Figure 3. Fort Venus on the Island of Otaheite (Tahiti or King George's Island), a drawing by Sydney Parkinson, the artist on board the Endeavour and in the employ of Sir Joseph Banks. They constructed the fort to protect themselves and their observatory from attack by the natives.
 James Cook, Charles Green and Daniel Solander were successful in their observations (Cook & Green, 1771), but there was an incident that might have made things turn out quite differently for these men. The day after they had built their fort, to “secure us against the natives”, the Astronomical Quadrant used to measure it went missing. A great search ensued and a handsome reward was offered.
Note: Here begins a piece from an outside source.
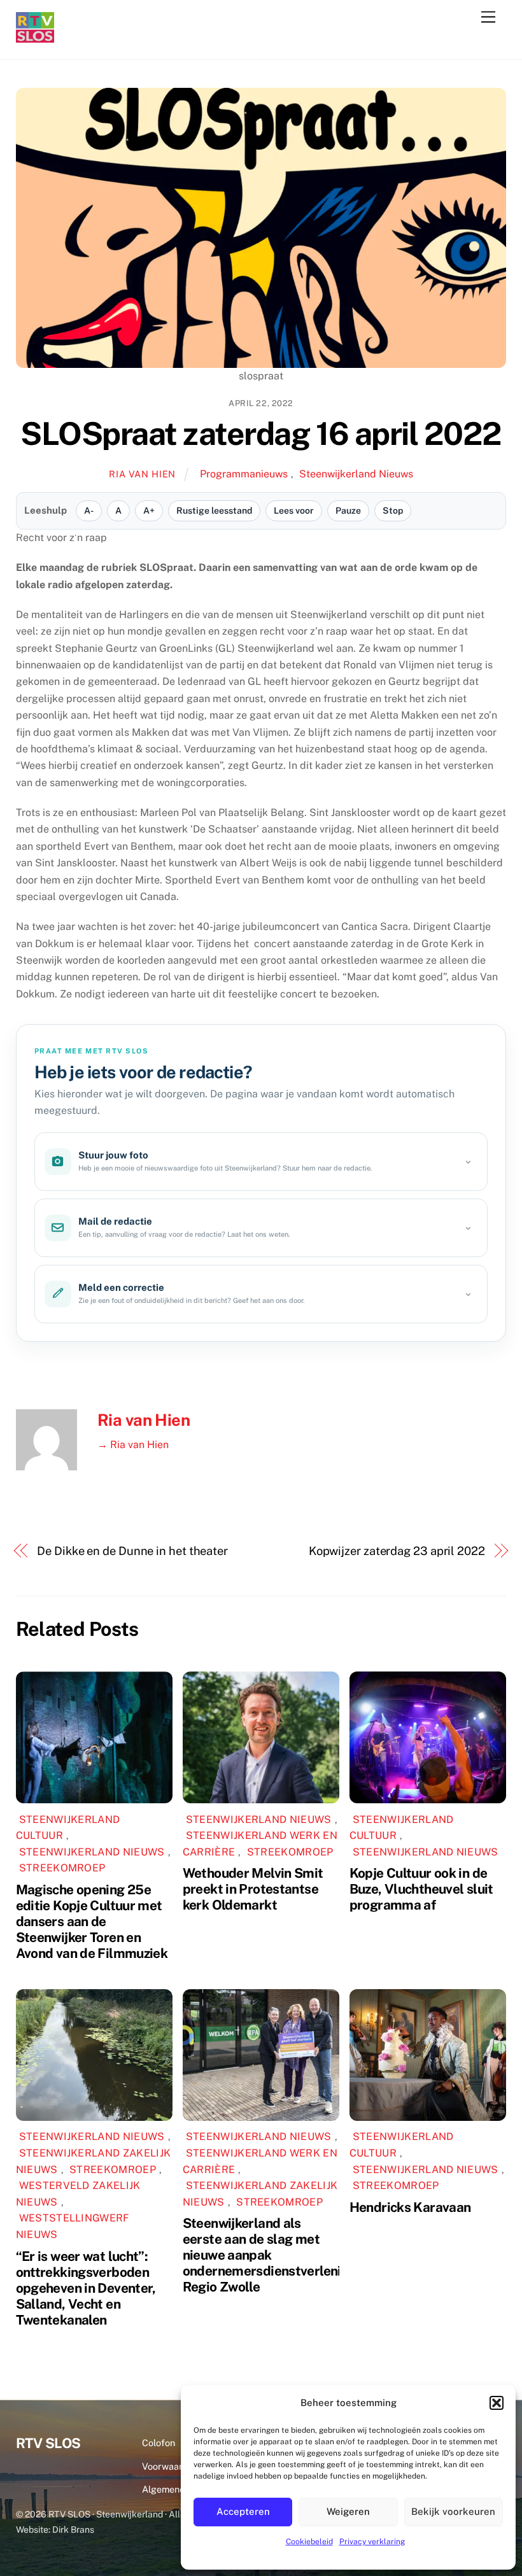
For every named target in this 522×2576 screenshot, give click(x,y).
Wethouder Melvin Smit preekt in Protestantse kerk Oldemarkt (253, 1889)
Without the Quadrant the principal purpose of the Endeavour voyage was in peril! Read on from Hawkesworth (1773, Vol. 2) below:
Figure 4. Four pages from Hawkesworth (1773, Vol. 2) describing the events around the Transit of Venus and the missing Astronomical Quadrant, stolen by the natives.

Prior to Harrison's invention, Galileo Galilei in 1612 had worked out another method to determine longitude, which Cook also employed. With sufficiently accurate knowledge of the orbits of the moons of Jupiter one could use their positions as a universal clock and this would make possible the determination of longitude. 
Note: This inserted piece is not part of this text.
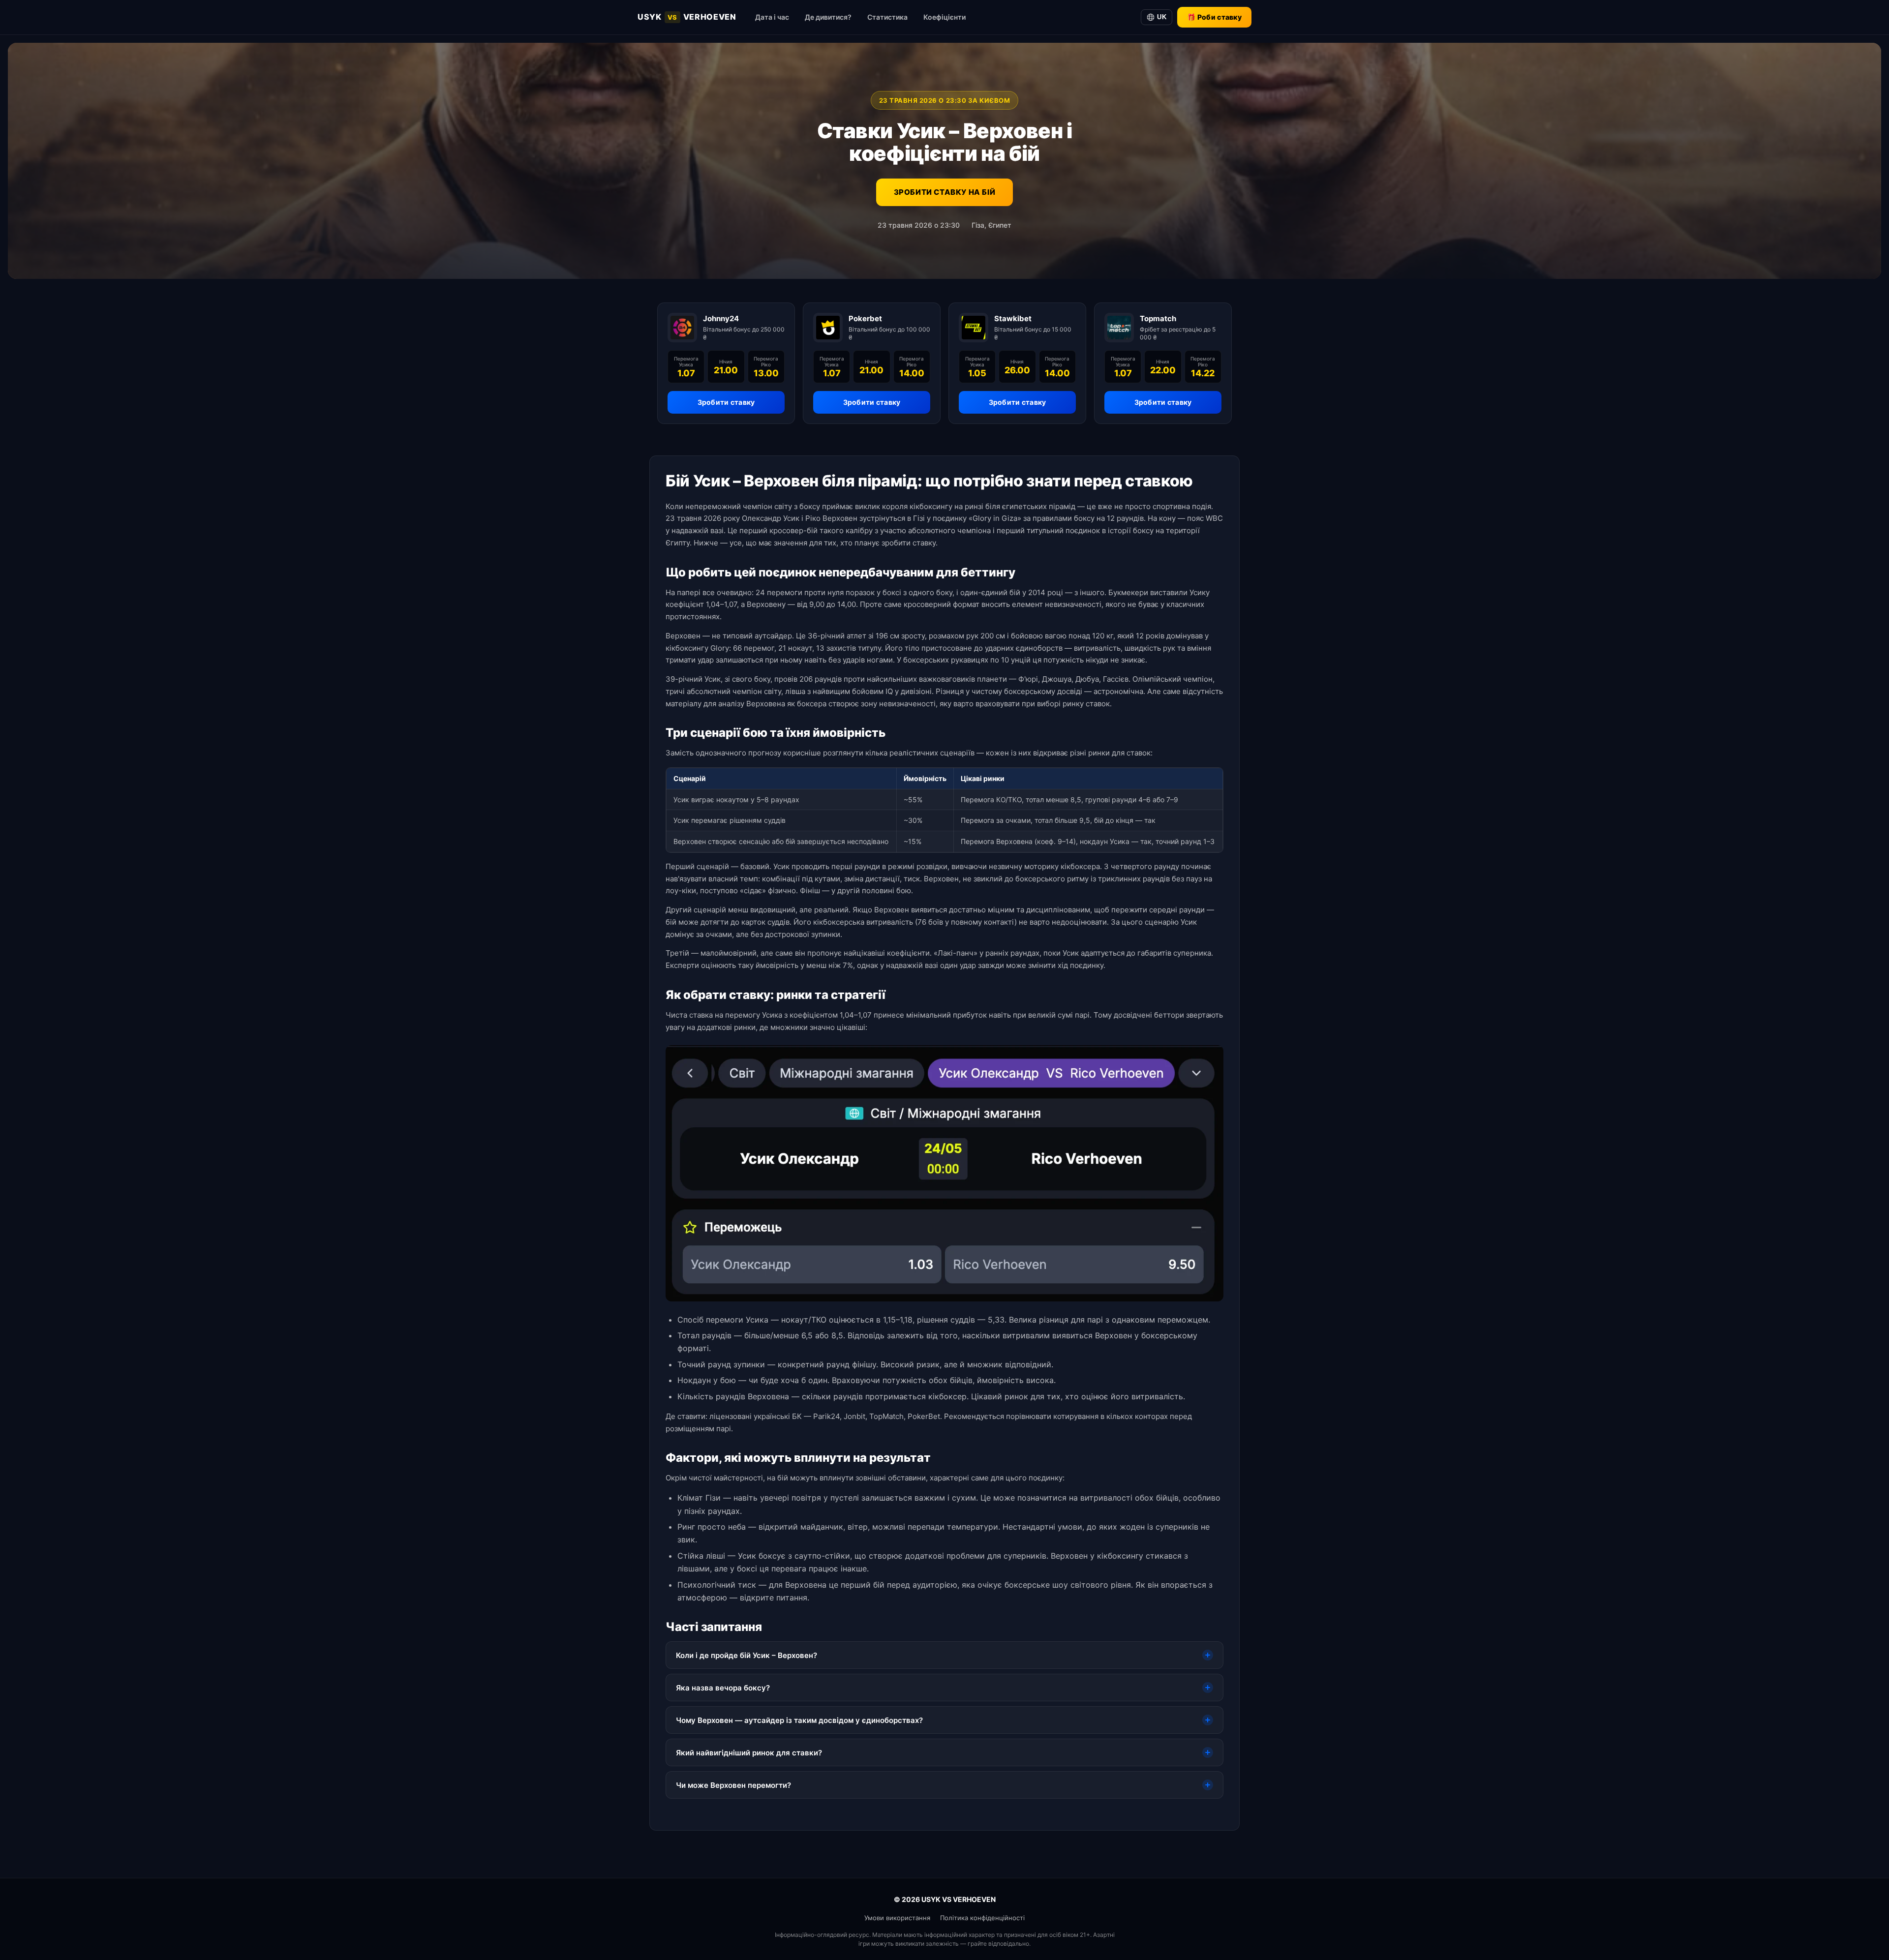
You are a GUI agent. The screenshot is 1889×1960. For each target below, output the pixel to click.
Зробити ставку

Figure 5. Galileo's Jovilabe used to calculate the periods of Jupiter's moons. Found at brunelleschi.imss.fi.it.
During the time that the Endeavour was being repaired on the Endeavour River, Cook took several astronomical observations. From the transcription of Captain Cook’s Journal, Project Gutenberg, Australia:

“This night Mr. Green and I observ'd an Emersion of Jupiter's first Satellite, which hapnd at 2 hours 58 minutes 53 seconds in the A.M.; the same Emersion hapnd at Greenwich, according to Calculation, on the 30th at 5 hours 17 minutes 43 seconds A.M. The difference is 14 hours 18 minutes 50 seconds, equal to 214 degrees 42 minutes 30 seconds of Longitude, which this place is West of Greenwich, and its Latitude 15 degrees 26 minutes South”.

Figure 6. Excerpt from Cook's handwritten Journal. Notice the annotation in darker pen giving Latitude and Longitude. It may have been made during their time repairing the ship on the Endeavour River.